Désormais je ne suis plus jamais ni à jeun ni ivre, malade parfois, malade à la rigueur, entre vie et mort, plaisir et souffrance, désir et dégoût, je.
M’éveille endormi, m’endors éveillé, jamais là ni ailleurs, absent et présent à la fois, faux et sincère à la fois, déprimé : profondément, et ressentant au fond de cette déprime : une vitalité atroce.
LA BELLE ATROCITÉ DE LA VIE. »
Pour l’atopon, la première difficulté est l’insertion sociale, professionnelle. Comment accorder le moindre crédit au travail lorsque l’on sait que l’on va mourir ? Où est la jouissance ? Considérer que le travail est autre chose qu’un moyen de gagner de l’argent afin de survivre est pathologique. Seuls les imbéciles peuvent prendre au sérieux ce cauchemar qui loin d’apporter le moindre épanouissement est, par définition, aliénateur :
« Le bureau est un lieu disharmonieux et le principe, ici, dans ce bureau, est d’être en harmonie avec cette disharmonie. »
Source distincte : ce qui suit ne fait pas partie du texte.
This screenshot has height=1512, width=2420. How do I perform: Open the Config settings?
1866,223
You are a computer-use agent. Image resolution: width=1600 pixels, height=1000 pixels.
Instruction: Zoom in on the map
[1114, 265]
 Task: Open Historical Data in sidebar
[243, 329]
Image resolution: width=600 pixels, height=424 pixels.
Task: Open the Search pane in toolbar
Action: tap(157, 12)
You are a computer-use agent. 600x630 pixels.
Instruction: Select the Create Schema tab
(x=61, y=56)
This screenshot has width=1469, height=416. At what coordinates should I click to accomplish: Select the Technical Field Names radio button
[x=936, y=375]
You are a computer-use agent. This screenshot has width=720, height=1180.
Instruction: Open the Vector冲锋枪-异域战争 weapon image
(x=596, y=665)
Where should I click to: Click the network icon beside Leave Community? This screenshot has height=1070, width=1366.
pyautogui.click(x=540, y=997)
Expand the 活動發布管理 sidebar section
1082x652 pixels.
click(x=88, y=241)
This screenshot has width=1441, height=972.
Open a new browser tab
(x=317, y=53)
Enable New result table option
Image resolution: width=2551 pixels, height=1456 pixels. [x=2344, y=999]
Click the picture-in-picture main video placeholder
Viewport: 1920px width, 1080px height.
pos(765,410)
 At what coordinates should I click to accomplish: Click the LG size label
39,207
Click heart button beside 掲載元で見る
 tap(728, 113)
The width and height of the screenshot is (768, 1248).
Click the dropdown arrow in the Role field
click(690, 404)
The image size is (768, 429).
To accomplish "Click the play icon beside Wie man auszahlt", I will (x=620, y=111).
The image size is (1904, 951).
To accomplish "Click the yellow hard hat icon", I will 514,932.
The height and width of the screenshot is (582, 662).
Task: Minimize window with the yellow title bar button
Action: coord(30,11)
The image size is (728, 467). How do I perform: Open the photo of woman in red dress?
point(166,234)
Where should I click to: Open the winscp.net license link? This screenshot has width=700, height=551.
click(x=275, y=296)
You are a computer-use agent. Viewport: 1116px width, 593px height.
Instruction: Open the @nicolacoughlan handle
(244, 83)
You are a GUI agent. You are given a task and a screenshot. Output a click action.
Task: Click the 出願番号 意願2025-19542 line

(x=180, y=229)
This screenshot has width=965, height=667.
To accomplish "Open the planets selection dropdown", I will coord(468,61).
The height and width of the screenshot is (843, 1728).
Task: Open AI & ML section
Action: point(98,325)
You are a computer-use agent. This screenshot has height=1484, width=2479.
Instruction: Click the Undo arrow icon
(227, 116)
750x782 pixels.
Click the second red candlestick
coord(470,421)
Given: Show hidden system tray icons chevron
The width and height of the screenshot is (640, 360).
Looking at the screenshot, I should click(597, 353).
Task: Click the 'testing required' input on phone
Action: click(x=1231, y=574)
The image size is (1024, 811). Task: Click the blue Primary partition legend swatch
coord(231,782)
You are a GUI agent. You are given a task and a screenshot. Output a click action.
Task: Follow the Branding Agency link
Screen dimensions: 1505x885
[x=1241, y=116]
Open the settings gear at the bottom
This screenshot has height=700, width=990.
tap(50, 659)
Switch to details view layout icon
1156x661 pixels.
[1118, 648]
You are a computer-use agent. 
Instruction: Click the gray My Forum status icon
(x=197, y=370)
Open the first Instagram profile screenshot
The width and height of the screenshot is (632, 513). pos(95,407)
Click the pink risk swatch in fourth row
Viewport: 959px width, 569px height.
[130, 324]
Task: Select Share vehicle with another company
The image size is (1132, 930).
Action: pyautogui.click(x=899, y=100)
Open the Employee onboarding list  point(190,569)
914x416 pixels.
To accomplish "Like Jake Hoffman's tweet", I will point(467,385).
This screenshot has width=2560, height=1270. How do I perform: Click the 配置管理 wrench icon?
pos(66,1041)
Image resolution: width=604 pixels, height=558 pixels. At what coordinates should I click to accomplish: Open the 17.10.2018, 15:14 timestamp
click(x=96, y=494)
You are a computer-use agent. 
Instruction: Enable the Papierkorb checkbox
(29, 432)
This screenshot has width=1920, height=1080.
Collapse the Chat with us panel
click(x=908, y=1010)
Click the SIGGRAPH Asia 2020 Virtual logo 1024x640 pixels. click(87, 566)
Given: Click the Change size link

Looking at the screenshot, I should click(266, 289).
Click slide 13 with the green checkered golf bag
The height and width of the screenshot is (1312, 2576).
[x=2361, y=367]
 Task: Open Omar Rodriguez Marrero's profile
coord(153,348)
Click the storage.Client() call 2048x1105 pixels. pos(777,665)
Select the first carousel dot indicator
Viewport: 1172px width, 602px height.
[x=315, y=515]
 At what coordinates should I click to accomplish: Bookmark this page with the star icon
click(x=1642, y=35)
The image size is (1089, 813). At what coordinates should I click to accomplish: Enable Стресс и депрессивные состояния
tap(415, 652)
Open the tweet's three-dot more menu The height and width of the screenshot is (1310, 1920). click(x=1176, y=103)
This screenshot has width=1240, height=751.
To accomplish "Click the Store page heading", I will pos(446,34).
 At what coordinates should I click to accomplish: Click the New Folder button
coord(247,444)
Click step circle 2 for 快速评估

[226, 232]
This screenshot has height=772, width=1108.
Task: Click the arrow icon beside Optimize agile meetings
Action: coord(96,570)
La seule chose à faire est de tout plaquer, d’arracher sa cravate et de parcourir les rues, hagard, à la recherche d’un vieux bistro où retrouver d’autres perdants, des ivrognes, des putes, avec lesquels partager un petit moment d’humanité. Seuls l’alcool et le sexe permettent d’échapper à l’angoisse. L’alcool parce qu’il permet de supporter l’autre qui perd de son arrogance au rythme des verres qu’il vide ; les femmes parce qu’aimer, s’est s’oublier au profit de l’autre qui lui-même s’abandonne. Hélas, l’alcool et les femmes ne sont que d’illusoires échappatoires, ils ne sont que des impasses parce que l’amour est impossible, parce que la chair est toujours triste et que la possession de l’autre ne peut être qu’animale, parce que si l’alcool désinhibe, brise cette muraille d’isolement et d’incommunicabilité qui caractérise l’homme conscient de ce qu’il est, il ne permet, au fond des bars sordides, que la rencontre avec de vieux ivrognes, de vieilles pochtronnes.
« BAR OU VAGIN
Impasse de toute façon.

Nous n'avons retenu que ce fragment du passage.